9 O estado muçulmano do Paquistão foi separado da Índia em 1947, no quadro de uma carnificina comunitária sem precedentes e de uma migração massiva de população.
10 Avatar: Reincarnação ou manifestação na Terra de um professor divino, segundo a cultura hindu.
11 Os quatro Cavaleiros do Apocalipse são descritos por João de Patmos no seu Livro do Apocalipse, o último livro do Novo Testamento. Na maior parte dos relatos, os quatro cavaleiros são considerados como simbolizando, respectivamente, a Conquista, a Guerra, a Fome e a Morte.


NOTA BIOGRÁFICA

SHAHID NADEEM é o principal dramaturgo do Paquistão e dirige o célebre Grupo Ajoka.

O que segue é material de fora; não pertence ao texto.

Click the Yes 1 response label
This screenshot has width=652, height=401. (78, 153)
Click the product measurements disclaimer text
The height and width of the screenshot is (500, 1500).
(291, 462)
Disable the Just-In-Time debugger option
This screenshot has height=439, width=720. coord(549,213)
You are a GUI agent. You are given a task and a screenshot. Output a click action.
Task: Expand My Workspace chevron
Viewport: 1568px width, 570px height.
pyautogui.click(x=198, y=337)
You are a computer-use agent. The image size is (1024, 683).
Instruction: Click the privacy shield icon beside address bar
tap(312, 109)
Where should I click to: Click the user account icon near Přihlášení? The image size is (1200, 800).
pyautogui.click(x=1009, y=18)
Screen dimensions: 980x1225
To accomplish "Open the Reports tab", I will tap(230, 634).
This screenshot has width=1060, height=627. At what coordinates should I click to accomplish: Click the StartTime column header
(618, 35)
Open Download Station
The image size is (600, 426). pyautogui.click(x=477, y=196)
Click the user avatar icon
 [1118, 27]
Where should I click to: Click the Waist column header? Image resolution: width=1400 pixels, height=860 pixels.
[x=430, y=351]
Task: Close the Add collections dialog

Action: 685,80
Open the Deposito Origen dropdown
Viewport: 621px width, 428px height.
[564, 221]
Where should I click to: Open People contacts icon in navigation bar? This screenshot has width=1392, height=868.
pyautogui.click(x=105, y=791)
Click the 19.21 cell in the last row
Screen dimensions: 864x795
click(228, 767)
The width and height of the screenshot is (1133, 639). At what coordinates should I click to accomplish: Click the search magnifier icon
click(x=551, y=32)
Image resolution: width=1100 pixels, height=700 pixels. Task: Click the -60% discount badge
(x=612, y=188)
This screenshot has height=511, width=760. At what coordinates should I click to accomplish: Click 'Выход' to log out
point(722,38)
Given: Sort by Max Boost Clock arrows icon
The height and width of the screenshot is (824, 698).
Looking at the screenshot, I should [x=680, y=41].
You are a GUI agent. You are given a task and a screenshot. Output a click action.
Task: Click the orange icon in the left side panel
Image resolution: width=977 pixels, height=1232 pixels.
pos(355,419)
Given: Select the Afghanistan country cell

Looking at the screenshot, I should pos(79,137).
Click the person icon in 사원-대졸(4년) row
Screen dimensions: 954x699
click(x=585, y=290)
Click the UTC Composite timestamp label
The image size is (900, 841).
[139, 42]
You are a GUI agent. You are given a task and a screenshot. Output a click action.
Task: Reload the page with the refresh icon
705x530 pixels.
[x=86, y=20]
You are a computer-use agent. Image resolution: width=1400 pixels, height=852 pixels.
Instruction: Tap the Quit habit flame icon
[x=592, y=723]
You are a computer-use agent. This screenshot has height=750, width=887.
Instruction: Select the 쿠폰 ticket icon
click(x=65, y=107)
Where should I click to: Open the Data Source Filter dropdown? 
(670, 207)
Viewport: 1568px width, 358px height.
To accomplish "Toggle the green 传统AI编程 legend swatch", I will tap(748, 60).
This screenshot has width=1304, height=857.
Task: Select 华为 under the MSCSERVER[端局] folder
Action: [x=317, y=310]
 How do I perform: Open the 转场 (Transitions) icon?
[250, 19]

Nasceu em 1947 em Sopor, na região de Caxemira. Com um ano de idade tornou-se refugiado, quando a família teve de emigrar para o Paquistão. Viveu em Lahore, onde realizou um mestrado em psicologia na universidade de Punjab. Escreveu a sua primeira peça de teatro ainda enquanto estudante universitário. Após o exílio político em Londres, tornou-se dramaturgo residente do Grupo Ajoka, uma companhia paquistanesa dissidente fundada por Madeeha Gauhar, que se tornaria sua esposa.

Shahid Nadeem escreveu mais de 50 peças nas línguas punjab e urdu, bem como várias adaptações de textos de Brecht. Colaborou com a televisão paquistanesa como produtor e membro da direcção. Foi detido em três ocasiões diferentes, por três governos militares distintos, dada a sua oposição ao regime, tendo sido nomeado Prisioneiro de Consciência pela Amnistia Internacional. Na tristemente célebre prisão de Mianwali começou a escrever peças de teatro ao fim-de-semana, montando esses textos com os prisioneiros. Mais tarde, trabalhou como coordenador das campanhas internacionais, e foi responsável para a Comunicação Ásia-Pacífico da Amnistia Internacional. Foi bolseiro do Getty Research Institute, e é membro da rede Teatro sem Fronteiras.

As peças de Shahid Nadeem têm sido largamente representadas e publicadas não só no Paquistão e na Índia como no Mundo inteiro. O seu texto mais conhecido, Bulha, foi representado em Inglaterra, na Escócia, na Dinamarca, nos Estados-Unidos e na Noruega. A sua obra foi traduzida em inglês e encontra-se publicada na Oxford University Press, na Nick Hern Publishers, e em várias antologias. Em 2009 recebeu do Presidente do Paquistão a Medalha Pride of Performance. Dirigiu igualmente diversas peças para teatro e para televisão, tendo organizado vários festivais de Teatro para a Paz na Índia e no Paquistão. Colaborou com os principais jornais paquistaneses e indianos, assim como com a BBC. Produziu documentários sobre temas culturais, nomeadamente sobre o museu de Lahore, os costumes do Punjab, o poeta Iqbal e o pintor Sadeqain.